Same sequence, but changing the cost function in the optimization process. Before, we optimize the relative rotations of all the camera poses, then the relative translations, and finally all the rotations and translations simultaneously. The residual vector in this scenario has length six: three parameters each for rotation and translation. Once we remove the last step (optimizing rotation and translation simultaneously), we get a better result. Still bad, but better.
Some more improvement if I weight the relative poses between consecutive frames at one-tenth the cost of relative poses between two loop closing frames. In other words, I really want to make sure I solve for loop closures.

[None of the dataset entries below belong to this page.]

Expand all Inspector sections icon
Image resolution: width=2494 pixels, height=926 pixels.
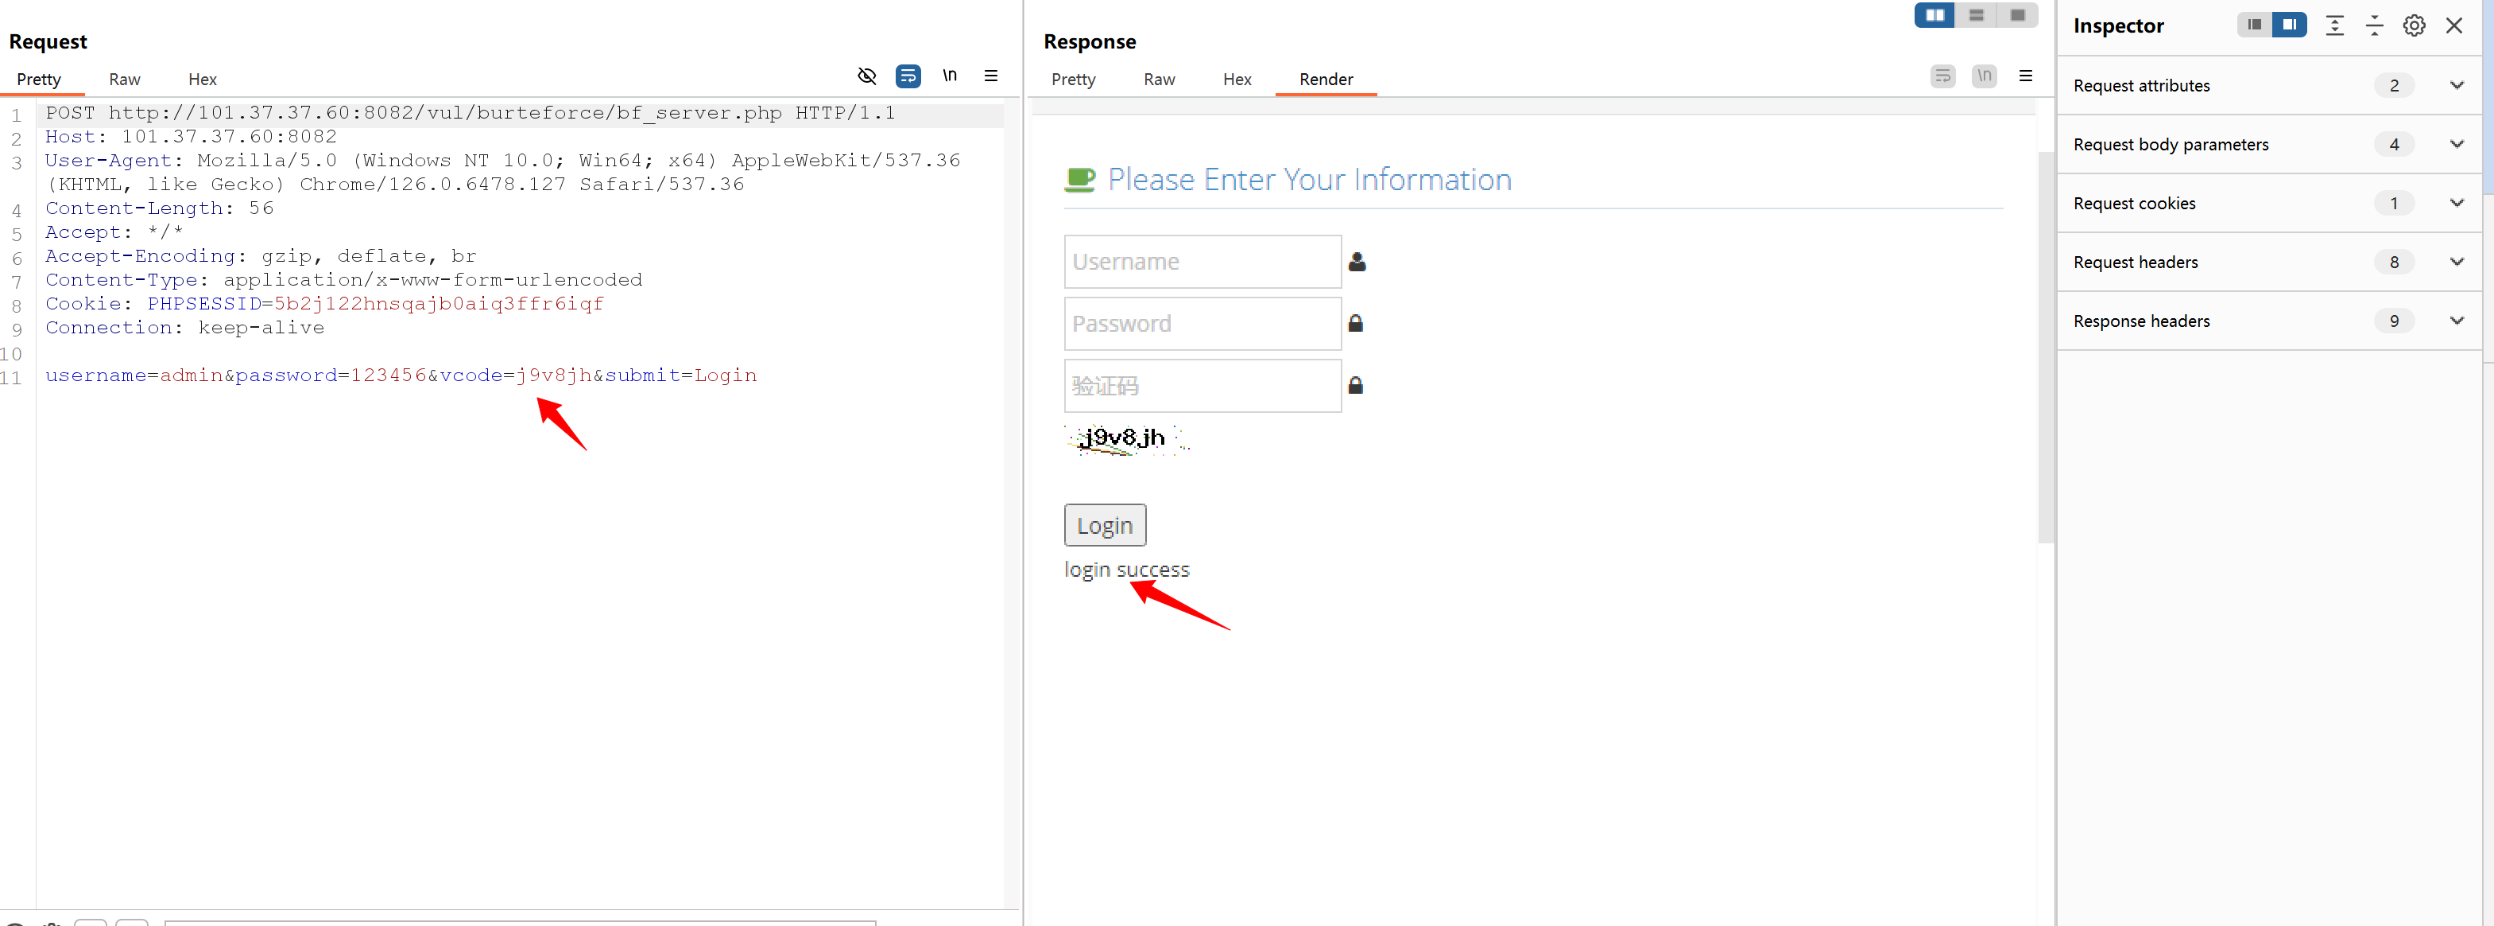[2334, 26]
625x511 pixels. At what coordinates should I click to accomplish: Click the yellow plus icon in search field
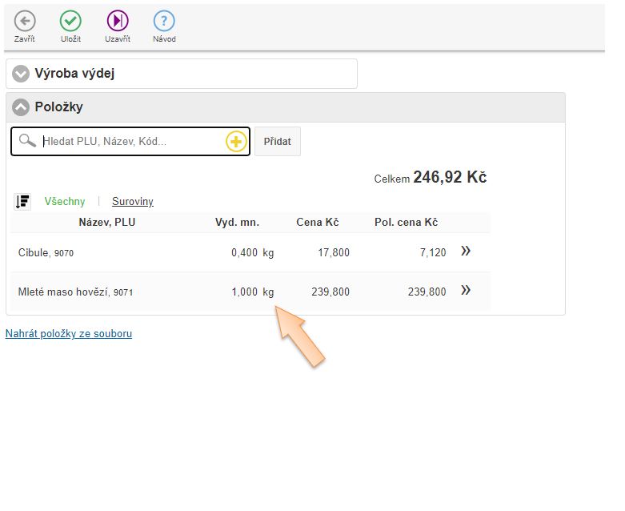click(x=236, y=142)
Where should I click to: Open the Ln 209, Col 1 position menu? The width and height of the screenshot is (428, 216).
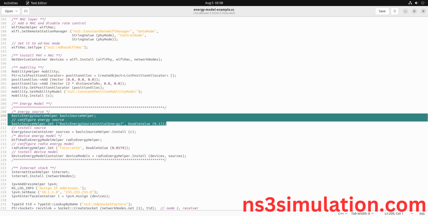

Finally! Some success. It turns out, I need to add an additional constraint because I was letting the camera twist (i.e., imagine rotating the resulting image) freely during the optimization. By adding a constraint to control for this, we see a much better result. There were two other minor changes. First, we weight the time-based alignment much more heavily. Second, we fix the cost function to correctly change coordinate systems.

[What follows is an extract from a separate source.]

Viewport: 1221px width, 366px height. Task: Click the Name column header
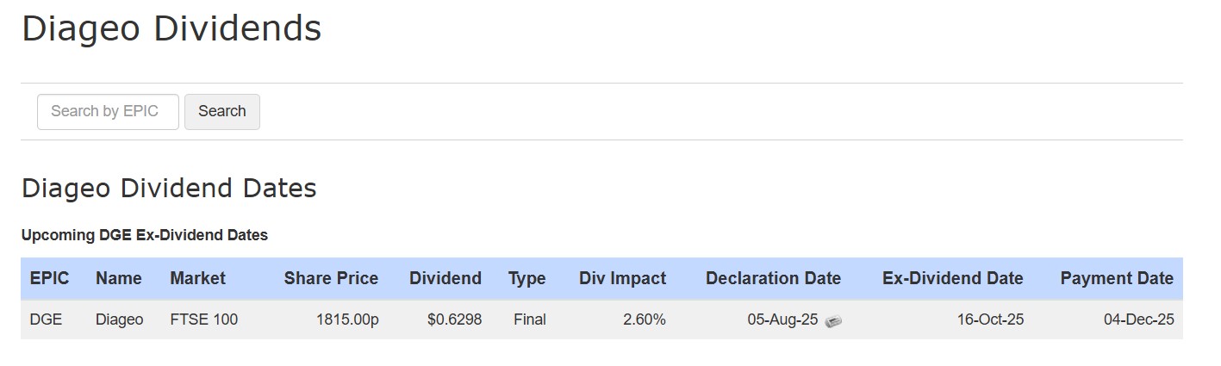(118, 278)
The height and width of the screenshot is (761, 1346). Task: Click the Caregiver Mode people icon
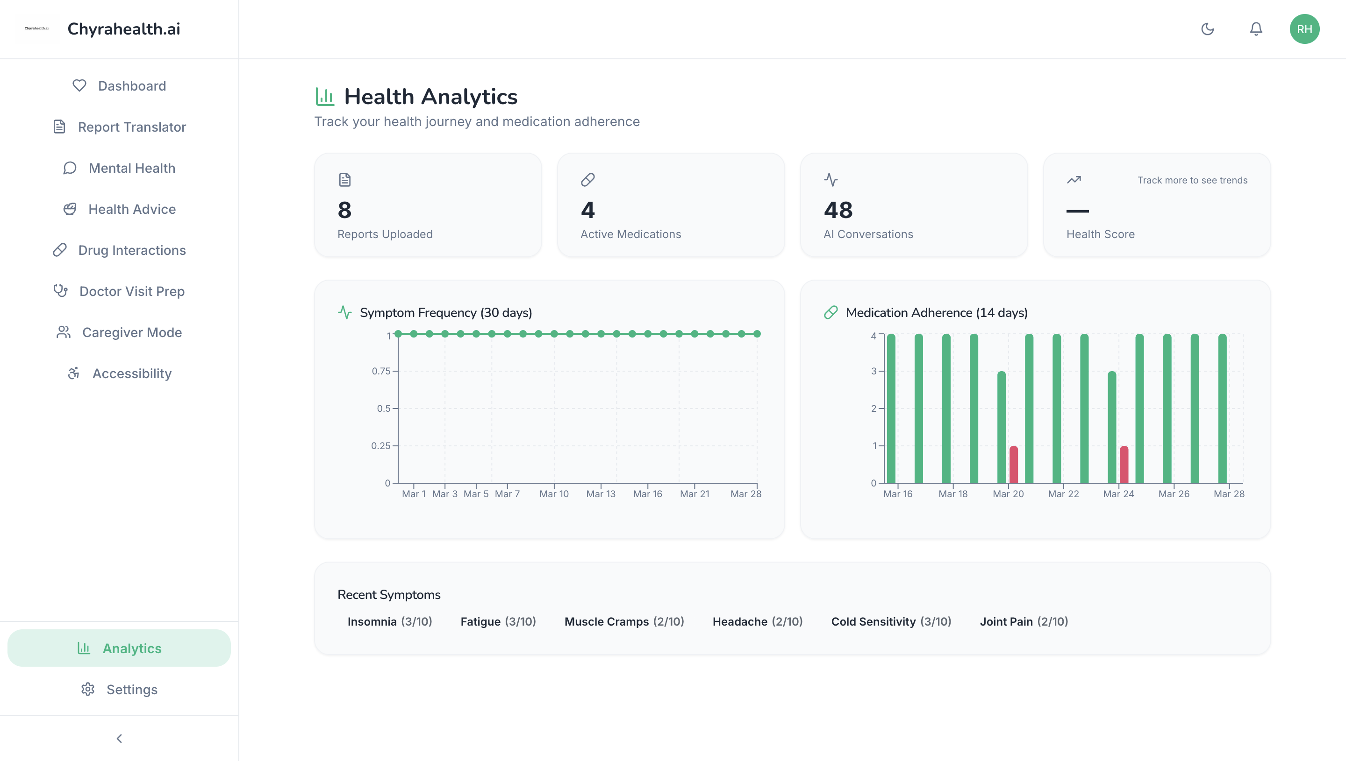(63, 332)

Separating the pose graph optimization and bundle adjustment into separate residual blocks made the optimization much faster, but the results aren't any different. Separating the two into different optimization problems (pose graph first) was even faster, and improved the loop closing (see bottom left chairs), but made the time-based portion (top wall) worse.
Now, it looks like there is one break where we have a duplicate of the top left-hand corner of the room (looks messier than that, but it's because there are a lot of ducts and light fixtures).